Friday's announcement followed approval of the new ACO and 105 others by the CMS
. OneCare will include the providers delivering care to 42,000 of Vermont's roughly 118,000 Medicare beneficiaries, and officials said it was the first in the country with statewide reach.
"This is the first time that we've been able to arrange for so many hospitals, physicians, and community-based healthcare services throughout the state to work together to ensure that patients, especially those with chronic conditions such as diabetes or congestive heart failure, will be followed more closely by their primary care provider to reduce the need for hospital admissions or visits to an emergency department," Brumsted added. "This means a healthier patient and a better quality of life."
The announcement by Burlington-based Fletcher Allen, a teaching hospital affiliated with the University of Vermont College of Medicine, and the Dartmouth-Hitchcock Medical Center, the hospital affiliated with Dartmouth's Geisel Medical School, was welcomed by Gov. Peter Shumlin, who said it squared with his push for a streamlined, universal healthcare system to serve all Vermonters, who are to have government-backed health insurance by 2017.

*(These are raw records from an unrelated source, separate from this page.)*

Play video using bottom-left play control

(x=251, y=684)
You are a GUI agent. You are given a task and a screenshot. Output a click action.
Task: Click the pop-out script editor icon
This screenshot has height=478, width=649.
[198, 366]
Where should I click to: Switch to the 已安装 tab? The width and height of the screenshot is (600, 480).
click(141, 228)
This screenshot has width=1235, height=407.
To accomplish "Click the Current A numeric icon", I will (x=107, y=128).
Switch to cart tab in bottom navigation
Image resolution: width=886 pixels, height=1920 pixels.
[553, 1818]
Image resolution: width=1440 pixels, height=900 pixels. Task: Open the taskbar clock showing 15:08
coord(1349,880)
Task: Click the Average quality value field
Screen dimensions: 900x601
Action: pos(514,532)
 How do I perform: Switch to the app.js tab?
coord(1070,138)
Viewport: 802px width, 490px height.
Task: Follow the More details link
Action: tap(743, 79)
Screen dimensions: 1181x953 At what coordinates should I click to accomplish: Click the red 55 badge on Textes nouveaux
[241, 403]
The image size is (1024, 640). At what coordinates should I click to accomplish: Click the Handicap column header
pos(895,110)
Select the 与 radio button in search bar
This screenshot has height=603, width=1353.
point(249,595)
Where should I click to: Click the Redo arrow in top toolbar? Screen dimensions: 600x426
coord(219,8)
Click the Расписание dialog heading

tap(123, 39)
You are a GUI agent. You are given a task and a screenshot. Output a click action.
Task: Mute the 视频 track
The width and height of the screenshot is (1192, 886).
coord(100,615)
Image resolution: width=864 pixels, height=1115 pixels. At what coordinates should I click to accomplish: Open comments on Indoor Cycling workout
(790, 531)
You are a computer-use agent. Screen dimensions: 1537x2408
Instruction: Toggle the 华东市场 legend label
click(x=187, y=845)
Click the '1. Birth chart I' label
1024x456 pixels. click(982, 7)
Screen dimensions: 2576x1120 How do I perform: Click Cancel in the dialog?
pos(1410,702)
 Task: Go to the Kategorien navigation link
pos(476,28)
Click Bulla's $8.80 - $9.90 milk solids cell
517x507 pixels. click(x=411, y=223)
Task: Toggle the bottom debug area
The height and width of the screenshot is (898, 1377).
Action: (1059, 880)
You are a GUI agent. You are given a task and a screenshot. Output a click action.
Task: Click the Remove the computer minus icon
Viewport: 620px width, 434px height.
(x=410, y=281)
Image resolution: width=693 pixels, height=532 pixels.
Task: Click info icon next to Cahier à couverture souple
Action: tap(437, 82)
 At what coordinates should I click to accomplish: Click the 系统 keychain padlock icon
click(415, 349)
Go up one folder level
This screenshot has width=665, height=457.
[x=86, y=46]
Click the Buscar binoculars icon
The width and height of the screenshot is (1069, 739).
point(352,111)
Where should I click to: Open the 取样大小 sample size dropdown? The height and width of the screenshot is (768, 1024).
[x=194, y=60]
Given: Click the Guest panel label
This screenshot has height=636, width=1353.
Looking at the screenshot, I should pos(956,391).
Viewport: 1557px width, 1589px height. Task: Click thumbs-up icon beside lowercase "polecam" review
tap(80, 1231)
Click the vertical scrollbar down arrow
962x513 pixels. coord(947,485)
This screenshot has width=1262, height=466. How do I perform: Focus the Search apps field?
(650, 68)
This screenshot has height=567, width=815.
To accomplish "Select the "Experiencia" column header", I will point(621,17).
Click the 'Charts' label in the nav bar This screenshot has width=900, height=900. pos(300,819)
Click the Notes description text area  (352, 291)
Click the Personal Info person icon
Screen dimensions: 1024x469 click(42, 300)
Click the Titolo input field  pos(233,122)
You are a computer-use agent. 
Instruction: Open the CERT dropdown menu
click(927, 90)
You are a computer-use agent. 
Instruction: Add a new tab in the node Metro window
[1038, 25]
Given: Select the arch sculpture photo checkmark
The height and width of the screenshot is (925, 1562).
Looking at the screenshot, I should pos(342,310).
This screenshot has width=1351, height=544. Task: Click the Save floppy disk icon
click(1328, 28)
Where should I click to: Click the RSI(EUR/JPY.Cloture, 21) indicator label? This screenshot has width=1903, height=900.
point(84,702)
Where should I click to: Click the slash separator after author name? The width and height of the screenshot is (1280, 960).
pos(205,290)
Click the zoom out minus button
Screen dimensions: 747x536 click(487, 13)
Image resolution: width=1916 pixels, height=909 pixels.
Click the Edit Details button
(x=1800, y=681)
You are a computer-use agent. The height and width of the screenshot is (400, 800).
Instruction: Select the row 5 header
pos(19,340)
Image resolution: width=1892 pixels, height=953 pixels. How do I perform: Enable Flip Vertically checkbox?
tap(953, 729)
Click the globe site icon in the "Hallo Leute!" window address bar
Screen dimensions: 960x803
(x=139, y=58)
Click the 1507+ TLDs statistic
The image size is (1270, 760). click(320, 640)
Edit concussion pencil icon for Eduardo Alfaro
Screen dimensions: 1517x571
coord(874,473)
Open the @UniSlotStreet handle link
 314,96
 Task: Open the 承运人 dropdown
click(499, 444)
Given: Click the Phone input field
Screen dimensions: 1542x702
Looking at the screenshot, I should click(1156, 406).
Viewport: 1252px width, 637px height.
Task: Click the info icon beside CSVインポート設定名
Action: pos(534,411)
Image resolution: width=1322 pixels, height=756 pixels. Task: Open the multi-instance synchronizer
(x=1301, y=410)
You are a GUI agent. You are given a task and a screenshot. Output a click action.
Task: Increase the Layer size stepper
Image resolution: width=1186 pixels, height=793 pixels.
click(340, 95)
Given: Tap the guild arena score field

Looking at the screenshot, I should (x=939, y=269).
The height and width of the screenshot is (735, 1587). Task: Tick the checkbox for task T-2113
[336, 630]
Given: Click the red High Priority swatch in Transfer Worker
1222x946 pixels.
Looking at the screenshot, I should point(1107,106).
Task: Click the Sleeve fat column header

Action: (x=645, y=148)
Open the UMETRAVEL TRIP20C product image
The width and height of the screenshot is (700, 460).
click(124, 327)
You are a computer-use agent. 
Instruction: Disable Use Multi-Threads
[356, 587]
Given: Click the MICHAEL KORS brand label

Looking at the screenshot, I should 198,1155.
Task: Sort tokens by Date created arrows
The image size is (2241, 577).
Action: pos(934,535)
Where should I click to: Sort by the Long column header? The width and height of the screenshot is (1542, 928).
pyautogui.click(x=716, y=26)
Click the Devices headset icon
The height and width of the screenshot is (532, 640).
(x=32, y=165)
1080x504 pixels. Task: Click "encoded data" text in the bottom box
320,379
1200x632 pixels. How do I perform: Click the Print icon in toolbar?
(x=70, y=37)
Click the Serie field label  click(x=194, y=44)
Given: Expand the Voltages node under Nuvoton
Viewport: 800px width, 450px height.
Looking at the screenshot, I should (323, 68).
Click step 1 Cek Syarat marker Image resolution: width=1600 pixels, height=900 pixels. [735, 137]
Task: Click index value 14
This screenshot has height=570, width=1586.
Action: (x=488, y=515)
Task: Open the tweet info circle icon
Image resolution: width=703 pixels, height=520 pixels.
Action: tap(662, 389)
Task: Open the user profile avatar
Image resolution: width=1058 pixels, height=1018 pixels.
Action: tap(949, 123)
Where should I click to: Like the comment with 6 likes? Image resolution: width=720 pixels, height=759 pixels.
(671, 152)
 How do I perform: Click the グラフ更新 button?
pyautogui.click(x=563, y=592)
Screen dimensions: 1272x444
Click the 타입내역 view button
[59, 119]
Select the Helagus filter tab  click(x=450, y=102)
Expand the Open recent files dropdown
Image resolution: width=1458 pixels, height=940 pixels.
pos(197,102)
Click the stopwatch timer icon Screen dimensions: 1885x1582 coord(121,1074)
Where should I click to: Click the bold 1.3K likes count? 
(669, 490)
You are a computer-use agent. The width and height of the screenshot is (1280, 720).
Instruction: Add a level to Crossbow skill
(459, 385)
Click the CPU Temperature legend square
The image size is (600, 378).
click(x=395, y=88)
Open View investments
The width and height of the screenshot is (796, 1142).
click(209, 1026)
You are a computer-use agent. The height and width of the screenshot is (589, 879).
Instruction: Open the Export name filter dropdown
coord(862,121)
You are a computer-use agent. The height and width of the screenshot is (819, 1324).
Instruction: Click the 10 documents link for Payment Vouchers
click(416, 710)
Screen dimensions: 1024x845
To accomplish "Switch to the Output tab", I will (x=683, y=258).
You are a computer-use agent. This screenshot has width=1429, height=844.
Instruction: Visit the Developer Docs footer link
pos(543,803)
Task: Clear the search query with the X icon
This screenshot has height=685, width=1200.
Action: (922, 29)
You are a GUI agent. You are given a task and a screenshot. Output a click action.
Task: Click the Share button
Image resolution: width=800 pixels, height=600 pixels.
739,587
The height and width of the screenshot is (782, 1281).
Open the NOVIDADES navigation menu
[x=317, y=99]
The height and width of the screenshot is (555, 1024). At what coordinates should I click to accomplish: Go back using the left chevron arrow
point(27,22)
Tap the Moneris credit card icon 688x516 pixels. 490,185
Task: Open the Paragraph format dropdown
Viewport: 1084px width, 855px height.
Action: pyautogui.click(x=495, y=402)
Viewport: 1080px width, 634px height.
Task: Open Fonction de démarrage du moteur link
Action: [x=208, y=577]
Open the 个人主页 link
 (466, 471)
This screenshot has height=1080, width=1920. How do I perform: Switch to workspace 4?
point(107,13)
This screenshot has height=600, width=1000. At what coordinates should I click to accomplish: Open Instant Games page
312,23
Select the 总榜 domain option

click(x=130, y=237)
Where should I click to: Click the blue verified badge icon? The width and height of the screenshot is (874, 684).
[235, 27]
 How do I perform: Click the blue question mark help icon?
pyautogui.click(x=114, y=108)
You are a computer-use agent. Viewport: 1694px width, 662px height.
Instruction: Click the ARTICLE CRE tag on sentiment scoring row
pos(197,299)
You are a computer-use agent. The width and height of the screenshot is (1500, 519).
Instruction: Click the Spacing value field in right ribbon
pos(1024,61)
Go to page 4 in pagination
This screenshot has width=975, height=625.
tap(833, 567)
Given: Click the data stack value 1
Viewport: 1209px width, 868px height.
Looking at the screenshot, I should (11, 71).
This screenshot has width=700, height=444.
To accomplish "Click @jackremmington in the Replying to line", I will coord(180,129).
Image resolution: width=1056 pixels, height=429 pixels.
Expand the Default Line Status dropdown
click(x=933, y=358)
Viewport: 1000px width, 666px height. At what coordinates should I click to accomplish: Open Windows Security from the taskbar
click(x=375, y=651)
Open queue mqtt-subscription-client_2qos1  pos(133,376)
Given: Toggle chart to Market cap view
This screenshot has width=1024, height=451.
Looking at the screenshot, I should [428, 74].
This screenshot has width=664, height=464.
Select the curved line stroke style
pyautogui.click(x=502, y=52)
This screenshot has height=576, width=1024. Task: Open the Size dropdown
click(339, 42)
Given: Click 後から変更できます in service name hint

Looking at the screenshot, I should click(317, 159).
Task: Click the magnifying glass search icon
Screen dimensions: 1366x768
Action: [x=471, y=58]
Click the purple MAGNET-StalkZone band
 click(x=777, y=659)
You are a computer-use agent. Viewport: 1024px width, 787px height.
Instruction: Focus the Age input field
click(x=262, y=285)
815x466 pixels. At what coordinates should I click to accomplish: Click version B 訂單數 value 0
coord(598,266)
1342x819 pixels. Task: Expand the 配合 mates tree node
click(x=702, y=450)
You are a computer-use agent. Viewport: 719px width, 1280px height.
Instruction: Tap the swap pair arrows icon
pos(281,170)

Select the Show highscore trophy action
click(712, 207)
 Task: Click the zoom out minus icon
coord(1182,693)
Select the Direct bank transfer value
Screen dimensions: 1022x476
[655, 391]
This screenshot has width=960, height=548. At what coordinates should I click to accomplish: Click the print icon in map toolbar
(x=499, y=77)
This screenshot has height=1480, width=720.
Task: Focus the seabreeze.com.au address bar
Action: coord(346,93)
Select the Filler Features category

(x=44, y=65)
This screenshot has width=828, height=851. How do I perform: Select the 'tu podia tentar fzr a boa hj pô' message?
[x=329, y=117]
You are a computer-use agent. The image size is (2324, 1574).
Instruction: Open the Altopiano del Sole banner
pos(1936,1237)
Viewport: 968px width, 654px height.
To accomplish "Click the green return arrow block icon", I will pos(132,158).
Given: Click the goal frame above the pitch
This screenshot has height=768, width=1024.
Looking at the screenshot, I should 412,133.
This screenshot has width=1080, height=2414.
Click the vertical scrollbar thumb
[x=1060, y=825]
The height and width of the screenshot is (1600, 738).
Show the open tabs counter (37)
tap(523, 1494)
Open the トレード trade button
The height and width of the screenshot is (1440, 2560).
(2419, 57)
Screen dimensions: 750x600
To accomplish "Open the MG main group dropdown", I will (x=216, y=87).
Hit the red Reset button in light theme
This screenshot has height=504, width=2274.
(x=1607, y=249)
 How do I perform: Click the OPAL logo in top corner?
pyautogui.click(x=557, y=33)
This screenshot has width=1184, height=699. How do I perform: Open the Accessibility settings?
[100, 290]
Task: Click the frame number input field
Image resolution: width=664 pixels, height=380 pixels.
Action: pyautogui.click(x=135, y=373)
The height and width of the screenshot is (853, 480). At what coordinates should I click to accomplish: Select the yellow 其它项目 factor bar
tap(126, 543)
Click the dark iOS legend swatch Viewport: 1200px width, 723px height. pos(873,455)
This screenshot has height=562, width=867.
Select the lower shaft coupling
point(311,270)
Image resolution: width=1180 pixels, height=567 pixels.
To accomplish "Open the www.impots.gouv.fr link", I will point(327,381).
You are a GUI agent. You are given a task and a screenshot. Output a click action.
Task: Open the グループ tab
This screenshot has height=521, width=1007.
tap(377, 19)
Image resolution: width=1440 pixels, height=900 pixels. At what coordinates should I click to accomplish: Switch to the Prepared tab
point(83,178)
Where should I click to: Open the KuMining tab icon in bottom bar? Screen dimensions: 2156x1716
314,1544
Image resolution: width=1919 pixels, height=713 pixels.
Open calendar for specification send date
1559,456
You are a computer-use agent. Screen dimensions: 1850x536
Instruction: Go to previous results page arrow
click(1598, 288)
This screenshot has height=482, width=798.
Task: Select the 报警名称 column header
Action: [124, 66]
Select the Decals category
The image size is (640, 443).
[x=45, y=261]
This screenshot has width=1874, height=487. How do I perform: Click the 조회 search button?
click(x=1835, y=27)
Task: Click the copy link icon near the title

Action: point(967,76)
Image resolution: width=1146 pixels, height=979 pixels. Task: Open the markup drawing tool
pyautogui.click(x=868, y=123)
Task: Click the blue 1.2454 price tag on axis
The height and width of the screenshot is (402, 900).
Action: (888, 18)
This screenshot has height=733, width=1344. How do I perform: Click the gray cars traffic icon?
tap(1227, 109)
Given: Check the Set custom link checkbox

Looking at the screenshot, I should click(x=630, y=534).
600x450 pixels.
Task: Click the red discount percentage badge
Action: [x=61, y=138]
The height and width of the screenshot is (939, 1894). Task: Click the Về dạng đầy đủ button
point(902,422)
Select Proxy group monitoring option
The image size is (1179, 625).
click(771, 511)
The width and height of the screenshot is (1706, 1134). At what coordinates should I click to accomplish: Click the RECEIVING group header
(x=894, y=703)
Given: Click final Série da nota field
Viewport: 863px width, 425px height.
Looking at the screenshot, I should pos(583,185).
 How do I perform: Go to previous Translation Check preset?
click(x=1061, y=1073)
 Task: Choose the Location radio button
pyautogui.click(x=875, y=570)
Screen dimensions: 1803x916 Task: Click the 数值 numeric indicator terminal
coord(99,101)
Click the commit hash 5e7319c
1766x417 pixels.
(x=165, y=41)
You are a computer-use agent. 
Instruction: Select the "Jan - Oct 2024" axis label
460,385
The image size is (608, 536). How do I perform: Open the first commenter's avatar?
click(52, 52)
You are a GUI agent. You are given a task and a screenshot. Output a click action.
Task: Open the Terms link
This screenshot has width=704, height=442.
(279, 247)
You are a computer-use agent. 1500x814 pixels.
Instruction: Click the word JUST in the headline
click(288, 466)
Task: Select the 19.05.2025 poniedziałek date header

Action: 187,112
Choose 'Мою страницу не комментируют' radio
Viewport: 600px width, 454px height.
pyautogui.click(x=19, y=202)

"The success of healthcare reform depends on transforming into a more effective, efficient healthcare system," Shumlin said in a statement. "We need our healthcare providers to lead this effort. The OneCare ACO is a great example of how healthcare providers can step up to the challenge, and government can support them."
But when hospital executives Brumsted and Todd Moore, a Fletcher Allen vice president who will serve as CEO of OneCare, unveiled their plans to a Vermont Senate Committee, they got some tough questions from lawmakers.
Some members of the committee wanted to know whether any of the cost savings it's hoped the ACO will achieve will go back to patients in the form of lower healthcare premiums or co-pays. Others questioned whether the statewide reach would lead to a healthcare monopoly in Vermont.
Brumsted and Dr. John Butterly, executive medical director at Dartmouth, said both their institutions are non-profits that are always trying to provide the most affordable care they can.